- LISTED ENTRIES -
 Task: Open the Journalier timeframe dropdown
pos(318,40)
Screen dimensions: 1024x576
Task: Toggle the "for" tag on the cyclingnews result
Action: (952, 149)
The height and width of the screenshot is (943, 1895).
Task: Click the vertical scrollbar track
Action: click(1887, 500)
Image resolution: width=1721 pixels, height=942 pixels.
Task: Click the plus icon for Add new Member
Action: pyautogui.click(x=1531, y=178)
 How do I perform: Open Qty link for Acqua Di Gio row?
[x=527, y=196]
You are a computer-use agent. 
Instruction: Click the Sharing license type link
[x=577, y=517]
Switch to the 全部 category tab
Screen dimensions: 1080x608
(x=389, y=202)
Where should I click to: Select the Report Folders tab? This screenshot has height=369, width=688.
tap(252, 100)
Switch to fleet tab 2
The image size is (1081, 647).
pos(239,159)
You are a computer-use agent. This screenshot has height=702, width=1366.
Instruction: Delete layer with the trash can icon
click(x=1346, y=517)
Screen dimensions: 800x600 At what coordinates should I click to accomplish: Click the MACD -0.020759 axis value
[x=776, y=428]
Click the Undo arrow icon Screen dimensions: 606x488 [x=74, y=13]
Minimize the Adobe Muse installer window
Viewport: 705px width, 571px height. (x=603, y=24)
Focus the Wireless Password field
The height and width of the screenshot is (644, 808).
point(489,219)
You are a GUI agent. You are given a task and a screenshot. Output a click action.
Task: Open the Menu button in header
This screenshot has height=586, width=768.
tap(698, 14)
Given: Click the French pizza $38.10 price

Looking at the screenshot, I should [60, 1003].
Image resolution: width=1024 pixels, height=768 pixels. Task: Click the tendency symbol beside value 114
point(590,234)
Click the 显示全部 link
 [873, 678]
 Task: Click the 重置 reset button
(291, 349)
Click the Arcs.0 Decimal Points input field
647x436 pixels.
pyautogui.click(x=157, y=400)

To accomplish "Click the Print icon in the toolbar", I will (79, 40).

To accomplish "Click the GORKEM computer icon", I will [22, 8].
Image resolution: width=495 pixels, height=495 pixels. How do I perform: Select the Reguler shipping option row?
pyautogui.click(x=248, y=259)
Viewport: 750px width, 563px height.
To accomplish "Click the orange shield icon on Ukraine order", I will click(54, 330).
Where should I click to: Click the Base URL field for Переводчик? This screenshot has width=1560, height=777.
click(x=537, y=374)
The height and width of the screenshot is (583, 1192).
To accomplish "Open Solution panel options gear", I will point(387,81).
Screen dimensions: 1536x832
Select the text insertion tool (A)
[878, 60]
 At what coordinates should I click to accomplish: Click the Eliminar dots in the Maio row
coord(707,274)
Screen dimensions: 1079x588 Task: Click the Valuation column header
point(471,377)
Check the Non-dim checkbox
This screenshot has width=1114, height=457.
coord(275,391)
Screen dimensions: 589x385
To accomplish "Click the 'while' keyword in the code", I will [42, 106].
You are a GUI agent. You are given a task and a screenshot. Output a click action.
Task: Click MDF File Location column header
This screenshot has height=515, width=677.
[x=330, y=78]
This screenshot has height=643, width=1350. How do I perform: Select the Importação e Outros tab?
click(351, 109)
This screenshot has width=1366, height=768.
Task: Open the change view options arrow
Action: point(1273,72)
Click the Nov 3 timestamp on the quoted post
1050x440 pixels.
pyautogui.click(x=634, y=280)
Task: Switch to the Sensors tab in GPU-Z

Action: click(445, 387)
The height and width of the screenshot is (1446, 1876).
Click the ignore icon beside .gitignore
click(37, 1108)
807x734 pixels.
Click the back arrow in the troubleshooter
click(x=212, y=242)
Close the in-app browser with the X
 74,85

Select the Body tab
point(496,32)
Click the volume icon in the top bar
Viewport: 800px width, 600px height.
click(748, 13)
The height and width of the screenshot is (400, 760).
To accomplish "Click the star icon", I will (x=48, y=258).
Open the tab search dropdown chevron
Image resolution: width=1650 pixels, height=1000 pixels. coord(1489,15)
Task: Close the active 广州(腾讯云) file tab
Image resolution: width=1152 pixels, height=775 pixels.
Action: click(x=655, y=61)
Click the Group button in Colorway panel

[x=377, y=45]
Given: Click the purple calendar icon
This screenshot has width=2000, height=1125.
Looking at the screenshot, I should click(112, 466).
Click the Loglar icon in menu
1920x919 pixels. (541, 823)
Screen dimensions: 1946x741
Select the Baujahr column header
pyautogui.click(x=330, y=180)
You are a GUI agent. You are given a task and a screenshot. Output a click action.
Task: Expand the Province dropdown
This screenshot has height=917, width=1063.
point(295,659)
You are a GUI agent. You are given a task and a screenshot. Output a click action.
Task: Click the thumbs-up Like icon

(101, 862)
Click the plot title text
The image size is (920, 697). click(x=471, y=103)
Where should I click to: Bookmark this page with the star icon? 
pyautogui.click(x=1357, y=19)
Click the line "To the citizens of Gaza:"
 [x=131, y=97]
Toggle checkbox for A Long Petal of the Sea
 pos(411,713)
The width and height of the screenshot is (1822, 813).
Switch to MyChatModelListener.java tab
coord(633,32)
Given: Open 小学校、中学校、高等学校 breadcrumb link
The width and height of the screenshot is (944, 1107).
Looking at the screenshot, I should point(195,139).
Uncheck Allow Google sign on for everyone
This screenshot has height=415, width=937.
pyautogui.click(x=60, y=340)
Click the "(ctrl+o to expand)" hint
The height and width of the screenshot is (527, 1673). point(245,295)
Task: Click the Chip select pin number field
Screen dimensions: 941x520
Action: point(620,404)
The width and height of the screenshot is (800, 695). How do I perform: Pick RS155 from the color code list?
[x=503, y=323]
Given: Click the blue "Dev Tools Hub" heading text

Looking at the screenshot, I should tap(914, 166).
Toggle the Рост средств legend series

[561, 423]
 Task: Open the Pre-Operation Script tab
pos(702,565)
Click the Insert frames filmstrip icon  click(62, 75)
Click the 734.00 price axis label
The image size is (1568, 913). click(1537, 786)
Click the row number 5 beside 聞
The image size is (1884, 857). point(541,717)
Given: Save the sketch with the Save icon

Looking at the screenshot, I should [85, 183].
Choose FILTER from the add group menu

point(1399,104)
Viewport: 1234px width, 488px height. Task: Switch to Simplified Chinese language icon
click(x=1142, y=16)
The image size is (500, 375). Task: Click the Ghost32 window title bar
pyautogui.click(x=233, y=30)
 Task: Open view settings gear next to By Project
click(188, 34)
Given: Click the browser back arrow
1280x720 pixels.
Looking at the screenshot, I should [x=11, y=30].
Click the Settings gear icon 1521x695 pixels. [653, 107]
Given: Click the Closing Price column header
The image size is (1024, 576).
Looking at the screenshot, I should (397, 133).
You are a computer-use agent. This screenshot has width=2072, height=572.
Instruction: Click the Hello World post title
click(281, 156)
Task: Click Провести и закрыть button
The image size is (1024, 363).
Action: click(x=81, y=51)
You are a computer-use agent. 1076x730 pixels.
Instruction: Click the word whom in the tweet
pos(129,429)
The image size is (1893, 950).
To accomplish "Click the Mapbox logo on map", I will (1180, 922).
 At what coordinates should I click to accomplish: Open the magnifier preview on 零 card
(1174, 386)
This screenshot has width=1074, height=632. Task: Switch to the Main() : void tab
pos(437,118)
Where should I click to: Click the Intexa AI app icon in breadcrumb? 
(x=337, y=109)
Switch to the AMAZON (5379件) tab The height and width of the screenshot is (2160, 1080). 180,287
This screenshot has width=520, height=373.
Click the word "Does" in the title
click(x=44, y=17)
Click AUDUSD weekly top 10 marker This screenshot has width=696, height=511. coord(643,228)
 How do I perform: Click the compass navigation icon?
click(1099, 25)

- EXERCISE GOAL -
Return each entry from above without altering a single character.

- FINISHED TASK -
 Task: Open the Journalier timeframe dropdown
pos(318,40)
Screen dimensions: 1024x576
Task: Toggle the "for" tag on the cyclingnews result
Action: (952, 149)
The height and width of the screenshot is (943, 1895).
Task: Click the vertical scrollbar track
Action: click(1887, 500)
Image resolution: width=1721 pixels, height=942 pixels.
Task: Click the plus icon for Add new Member
Action: pyautogui.click(x=1531, y=178)
 How do I perform: Open Qty link for Acqua Di Gio row?
[x=527, y=196]
You are a computer-use agent. 
Instruction: Click the Sharing license type link
[x=577, y=517]
Switch to the 全部 category tab
Screen dimensions: 1080x608
(x=389, y=202)
Where should I click to: Select the Report Folders tab? This screenshot has height=369, width=688.
tap(252, 100)
Switch to fleet tab 2
The image size is (1081, 647).
pos(239,159)
You are a computer-use agent. This screenshot has height=702, width=1366.
Instruction: Delete layer with the trash can icon
click(x=1346, y=517)
Screen dimensions: 800x600 At what coordinates should I click to accomplish: Click the MACD -0.020759 axis value
[x=776, y=428]
Click the Undo arrow icon Screen dimensions: 606x488 [x=74, y=13]
Minimize the Adobe Muse installer window
Viewport: 705px width, 571px height. (x=603, y=24)
Focus the Wireless Password field
The height and width of the screenshot is (644, 808).
point(489,219)
You are a GUI agent. You are given a task and a screenshot. Output a click action.
Task: Open the Menu button in header
This screenshot has height=586, width=768.
tap(698, 14)
Given: Click the French pizza $38.10 price

Looking at the screenshot, I should [60, 1003].
Image resolution: width=1024 pixels, height=768 pixels. Task: Click the tendency symbol beside value 114
point(590,234)
Click the 显示全部 link
 [873, 678]
 Task: Click the 重置 reset button
(291, 349)
Click the Arcs.0 Decimal Points input field
647x436 pixels.
pyautogui.click(x=157, y=400)

To accomplish "Click the Print icon in the toolbar", I will (79, 40).

To accomplish "Click the GORKEM computer icon", I will [22, 8].
Image resolution: width=495 pixels, height=495 pixels. How do I perform: Select the Reguler shipping option row?
pyautogui.click(x=248, y=259)
Viewport: 750px width, 563px height.
To accomplish "Click the orange shield icon on Ukraine order", I will click(54, 330).
Where should I click to: Click the Base URL field for Переводчик? This screenshot has width=1560, height=777.
click(x=537, y=374)
The height and width of the screenshot is (583, 1192).
To accomplish "Open Solution panel options gear", I will point(387,81).
Screen dimensions: 1536x832
Select the text insertion tool (A)
[878, 60]
 At what coordinates should I click to accomplish: Click the Eliminar dots in the Maio row
coord(707,274)
Screen dimensions: 1079x588 Task: Click the Valuation column header
point(471,377)
Check the Non-dim checkbox
This screenshot has width=1114, height=457.
coord(275,391)
Screen dimensions: 589x385
To accomplish "Click the 'while' keyword in the code", I will [42, 106].
You are a GUI agent. You are given a task and a screenshot. Output a click action.
Task: Click MDF File Location column header
This screenshot has height=515, width=677.
[x=330, y=78]
This screenshot has height=643, width=1350. How do I perform: Select the Importação e Outros tab?
click(351, 109)
This screenshot has width=1366, height=768.
Task: Open the change view options arrow
Action: point(1273,72)
Click the Nov 3 timestamp on the quoted post
1050x440 pixels.
pyautogui.click(x=634, y=280)
Task: Switch to the Sensors tab in GPU-Z

Action: click(445, 387)
The height and width of the screenshot is (1446, 1876).
Click the ignore icon beside .gitignore
click(37, 1108)
807x734 pixels.
Click the back arrow in the troubleshooter
click(x=212, y=242)
Close the in-app browser with the X
 74,85

Select the Body tab
point(496,32)
Click the volume icon in the top bar
Viewport: 800px width, 600px height.
click(748, 13)
The height and width of the screenshot is (400, 760).
To accomplish "Click the star icon", I will (x=48, y=258).
Open the tab search dropdown chevron
Image resolution: width=1650 pixels, height=1000 pixels. coord(1489,15)
Task: Close the active 广州(腾讯云) file tab
Image resolution: width=1152 pixels, height=775 pixels.
Action: click(x=655, y=61)
Click the Group button in Colorway panel

[x=377, y=45]
Given: Click the purple calendar icon
This screenshot has width=2000, height=1125.
Looking at the screenshot, I should click(112, 466).
Click the Loglar icon in menu
1920x919 pixels. (541, 823)
Screen dimensions: 1946x741
Select the Baujahr column header
pyautogui.click(x=330, y=180)
You are a GUI agent. You are given a task and a screenshot. Output a click action.
Task: Expand the Province dropdown
This screenshot has height=917, width=1063.
point(295,659)
You are a GUI agent. You are given a task and a screenshot. Output a click action.
Task: Click the thumbs-up Like icon

(101, 862)
Click the plot title text
The image size is (920, 697). click(x=471, y=103)
Where should I click to: Bookmark this page with the star icon? 
pyautogui.click(x=1357, y=19)
Click the line "To the citizens of Gaza:"
 [x=131, y=97]
Toggle checkbox for A Long Petal of the Sea
 pos(411,713)
The width and height of the screenshot is (1822, 813).
Switch to MyChatModelListener.java tab
coord(633,32)
Given: Open 小学校、中学校、高等学校 breadcrumb link
The width and height of the screenshot is (944, 1107).
Looking at the screenshot, I should point(195,139).
Uncheck Allow Google sign on for everyone
This screenshot has height=415, width=937.
pyautogui.click(x=60, y=340)
Click the "(ctrl+o to expand)" hint
The height and width of the screenshot is (527, 1673). point(245,295)
Task: Click the Chip select pin number field
Screen dimensions: 941x520
Action: point(620,404)
The width and height of the screenshot is (800, 695). How do I perform: Pick RS155 from the color code list?
[x=503, y=323]
Given: Click the blue "Dev Tools Hub" heading text

Looking at the screenshot, I should tap(914, 166).
Toggle the Рост средств legend series

[561, 423]
 Task: Open the Pre-Operation Script tab
pos(702,565)
Click the Insert frames filmstrip icon  click(62, 75)
Click the 734.00 price axis label
The image size is (1568, 913). click(1537, 786)
Click the row number 5 beside 聞
The image size is (1884, 857). point(541,717)
Given: Save the sketch with the Save icon

Looking at the screenshot, I should [85, 183].
Choose FILTER from the add group menu

point(1399,104)
Viewport: 1234px width, 488px height. Task: Switch to Simplified Chinese language icon
click(x=1142, y=16)
The image size is (500, 375). Task: Click the Ghost32 window title bar
pyautogui.click(x=233, y=30)
 Task: Open view settings gear next to By Project
click(188, 34)
Given: Click the browser back arrow
1280x720 pixels.
Looking at the screenshot, I should [x=11, y=30].
Click the Settings gear icon 1521x695 pixels. [653, 107]
Given: Click the Closing Price column header
The image size is (1024, 576).
Looking at the screenshot, I should (397, 133).
You are a computer-use agent. This screenshot has width=2072, height=572.
Instruction: Click the Hello World post title
click(281, 156)
Task: Click Провести и закрыть button
The image size is (1024, 363).
Action: click(x=81, y=51)
You are a computer-use agent. 1076x730 pixels.
Instruction: Click the word whom in the tweet
pos(129,429)
The image size is (1893, 950).
To accomplish "Click the Mapbox logo on map", I will (1180, 922).
 At what coordinates should I click to accomplish: Open the magnifier preview on 零 card
(1174, 386)
This screenshot has width=1074, height=632. Task: Switch to the Main() : void tab
pos(437,118)
Where should I click to: Click the Intexa AI app icon in breadcrumb? 
(x=337, y=109)
Switch to the AMAZON (5379件) tab The height and width of the screenshot is (2160, 1080). 180,287
This screenshot has width=520, height=373.
Click the word "Does" in the title
click(x=44, y=17)
Click AUDUSD weekly top 10 marker This screenshot has width=696, height=511. coord(643,228)
 How do I perform: Click the compass navigation icon?
click(1099, 25)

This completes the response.